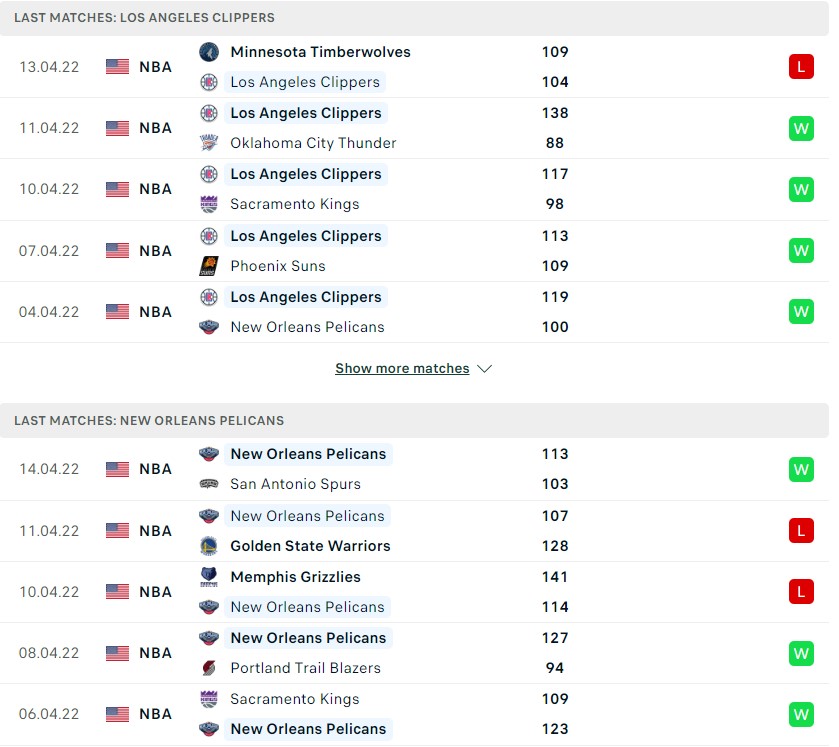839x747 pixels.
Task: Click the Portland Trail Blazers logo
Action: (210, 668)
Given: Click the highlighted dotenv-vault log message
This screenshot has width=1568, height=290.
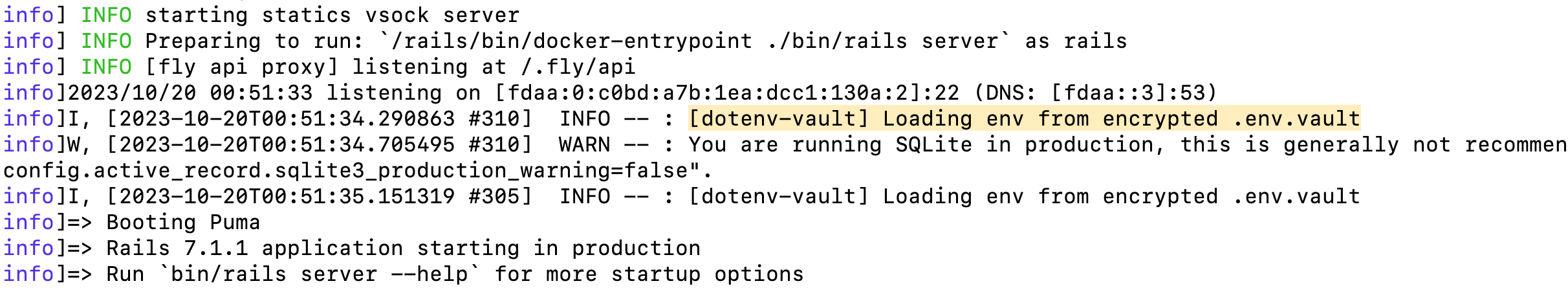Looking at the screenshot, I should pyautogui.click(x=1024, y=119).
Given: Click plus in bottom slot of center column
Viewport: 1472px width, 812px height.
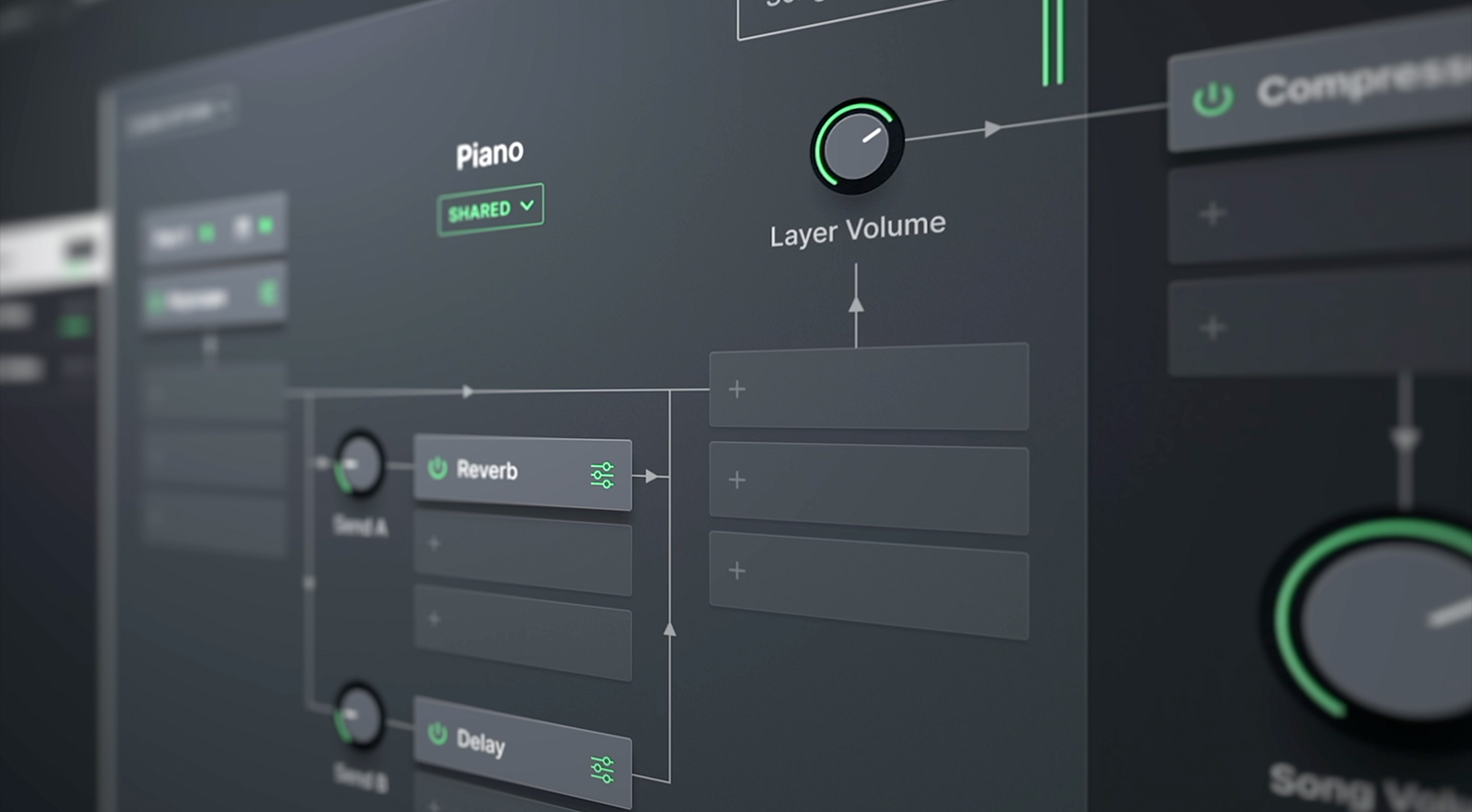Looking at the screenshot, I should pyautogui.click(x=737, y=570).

------

THE TASK: Produce an exact copy of the lines from the line containing "Given: Click plus" through the last line of the records, with no pictures and no other text.

ANSWER FOR THIS EXERCISE:
Given: Click plus in bottom slot of center column
Viewport: 1472px width, 812px height.
Looking at the screenshot, I should pyautogui.click(x=737, y=570).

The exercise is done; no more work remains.